Kasus perundungan di sekolah semakin marak, sementara fasilitas pendidikan banyak yang reyot dan tidak layak pakai.
“Kami temukan sekolah negeri yang nyaris ambruk, dan kualitas guru masih jauh dari standar. Jika dibiarkan, generasi Bondowoso akan kehilangan masa depan,” sindir Sofi.
Fraksi juga mendesak agar tenaga honorer kategori 2 (THK2) segera diangkat menjadi PPPK, terutama yang hampir memasuki usia pensiun.
Mereka menilai lambannya penanganan persoalan honorer adalah bentuk ketidakpekaan pemerintah daerah terhadap pengabdian tenaga pendidikan dan pelayanan publik.
Meski mengapresiasi peningkatan Pendapatan Asli Daerah (PAD) tanpa menaikkan PBB, PDIP mengingatkan agar efisiensi tidak berhenti pada slogan.
“Anggaran seremonial yang tidak bermanfaat harus dipangkas. Jangan rakyat disuruh hemat, sementara birokrasi boros,” tegasnya.
Sorotan lain diarahkan pada sektor pariwisata, khususnya Kawah Ijen yang sudah berstatus Unesco Global Geopark.
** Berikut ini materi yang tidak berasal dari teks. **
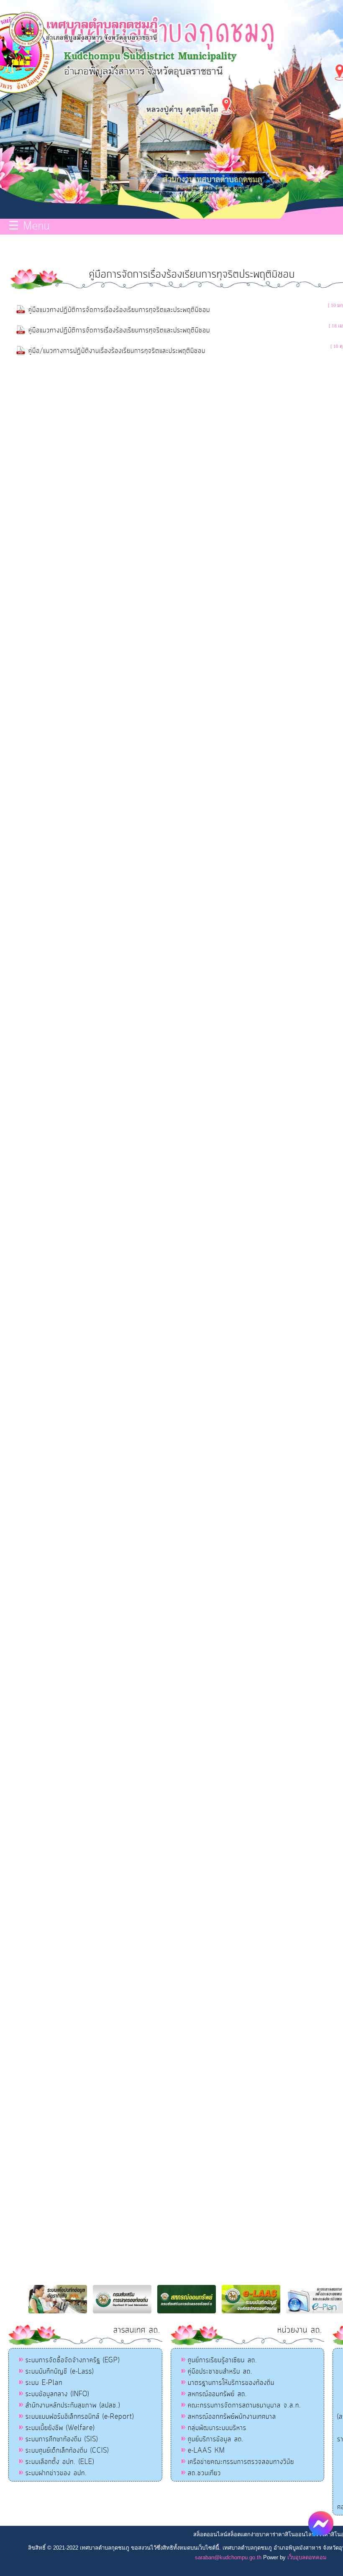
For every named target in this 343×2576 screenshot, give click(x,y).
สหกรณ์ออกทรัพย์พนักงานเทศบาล (232, 2417)
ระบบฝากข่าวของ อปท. (56, 2473)
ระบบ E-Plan (44, 2383)
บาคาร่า (268, 2534)
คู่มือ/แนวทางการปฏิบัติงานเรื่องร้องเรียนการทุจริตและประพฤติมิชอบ (116, 351)
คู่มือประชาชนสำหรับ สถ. (220, 2371)
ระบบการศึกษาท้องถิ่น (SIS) (62, 2439)
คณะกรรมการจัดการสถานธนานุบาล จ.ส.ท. (244, 2405)
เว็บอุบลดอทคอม (307, 2557)
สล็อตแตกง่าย (243, 2534)
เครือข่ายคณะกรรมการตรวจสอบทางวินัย (241, 2462)
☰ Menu (29, 227)
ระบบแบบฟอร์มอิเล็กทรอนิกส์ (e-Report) (80, 2417)
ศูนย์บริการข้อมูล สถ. (216, 2439)
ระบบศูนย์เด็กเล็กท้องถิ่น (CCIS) (67, 2451)
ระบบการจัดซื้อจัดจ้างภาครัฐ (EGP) (73, 2360)
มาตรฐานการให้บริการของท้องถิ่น (231, 2383)
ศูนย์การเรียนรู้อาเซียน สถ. (222, 2360)
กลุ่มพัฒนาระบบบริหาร (217, 2428)
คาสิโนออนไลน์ (296, 2534)
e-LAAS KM (206, 2451)
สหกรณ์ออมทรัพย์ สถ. (217, 2394)
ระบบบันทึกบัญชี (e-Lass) (60, 2371)
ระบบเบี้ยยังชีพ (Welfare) (60, 2428)
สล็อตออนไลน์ (210, 2534)
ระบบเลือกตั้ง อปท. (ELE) (60, 2462)
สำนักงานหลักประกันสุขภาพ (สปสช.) (73, 2405)
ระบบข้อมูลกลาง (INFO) (57, 2394)
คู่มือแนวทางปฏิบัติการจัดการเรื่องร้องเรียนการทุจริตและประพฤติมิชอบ (119, 310)
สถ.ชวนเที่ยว (204, 2473)
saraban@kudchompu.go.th (228, 2557)
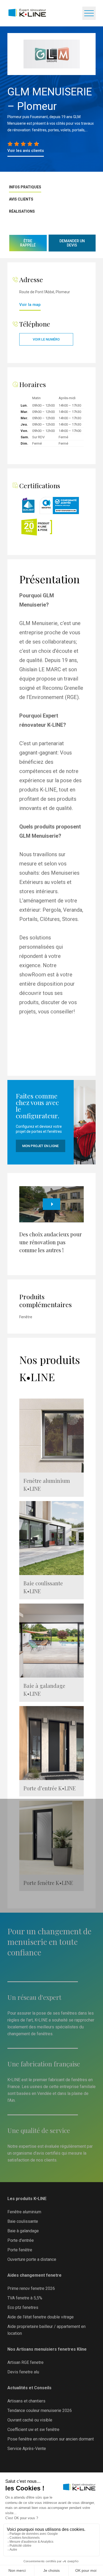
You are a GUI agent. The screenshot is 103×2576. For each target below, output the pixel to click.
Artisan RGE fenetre (25, 2362)
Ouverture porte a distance (31, 2259)
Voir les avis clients (25, 150)
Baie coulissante (22, 2221)
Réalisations (22, 211)
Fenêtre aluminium (24, 2211)
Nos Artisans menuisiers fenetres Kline (47, 2349)
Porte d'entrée (20, 2240)
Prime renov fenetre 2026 (31, 2288)
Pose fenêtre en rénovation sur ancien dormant (50, 2439)
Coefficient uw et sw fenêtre (33, 2429)
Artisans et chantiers (26, 2400)
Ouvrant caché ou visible (29, 2420)
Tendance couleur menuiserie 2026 (39, 2410)
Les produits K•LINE (26, 2198)
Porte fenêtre (19, 2249)
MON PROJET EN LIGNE (40, 1146)
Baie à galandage (23, 2230)
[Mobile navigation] (89, 13)
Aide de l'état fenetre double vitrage (40, 2316)
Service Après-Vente (26, 2448)
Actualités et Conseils (29, 2387)
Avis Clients (21, 199)
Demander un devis (72, 243)
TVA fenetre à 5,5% (24, 2297)
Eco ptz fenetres (22, 2307)
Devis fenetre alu (23, 2371)
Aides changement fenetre (34, 2275)
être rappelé (28, 243)
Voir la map (30, 304)
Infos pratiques (25, 187)
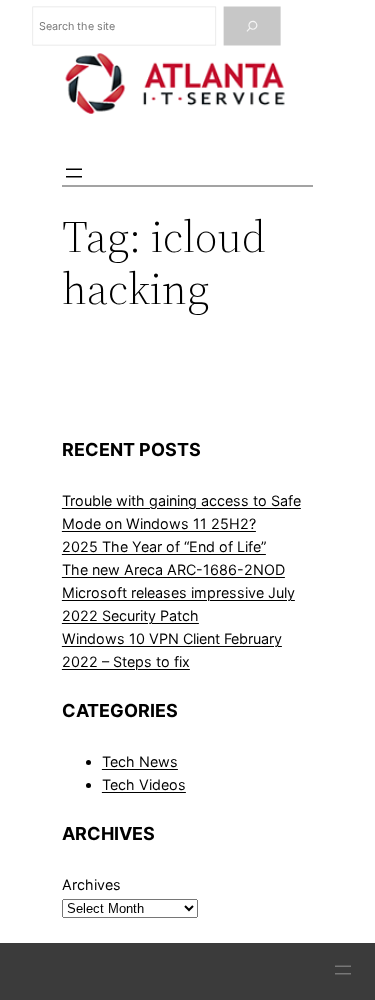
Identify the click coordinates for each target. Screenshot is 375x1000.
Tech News (140, 761)
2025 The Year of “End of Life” (164, 546)
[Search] (251, 26)
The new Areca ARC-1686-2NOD (173, 569)
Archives (91, 884)
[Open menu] (74, 173)
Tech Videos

Menurut PDIP, potensi emas ini dibiarkan mandek, membuat warga lokal sekadar menjadi penonton.
“Bondowoso ini penopang Bali, rutenya lebih landai. Tapi rakyat kita hanya jadi penikmat, bukan pelaku. Ini kegagalan dalam mengelola peluang besar,” kata Sofi.
Fraksi menuntut Pemkab serius mengawal status geopark internasional agar tidak berhenti pada seremoni semata.
“Jangan sampai semangat di awal, tapi hilang tanpa hasil. Jangan sampai ‘sirna ilang kertaning bumi’ jadi kenyataan,” ucap Sofi.
Bagi PDIP, perubahan APBD 2025 harus dijadikan momentum koreksi arah kebijakan, bukan sekadar angka-angka di atas kertas. “Kami tidak ingin Bondowoso terjebak dalam zona nyaman. APBD harus jadi instrumen keadilan, kepastian, dan keberpihakan bagi wong cilik. Itu harga mati,” pungkasnya.
What's Your Reaction?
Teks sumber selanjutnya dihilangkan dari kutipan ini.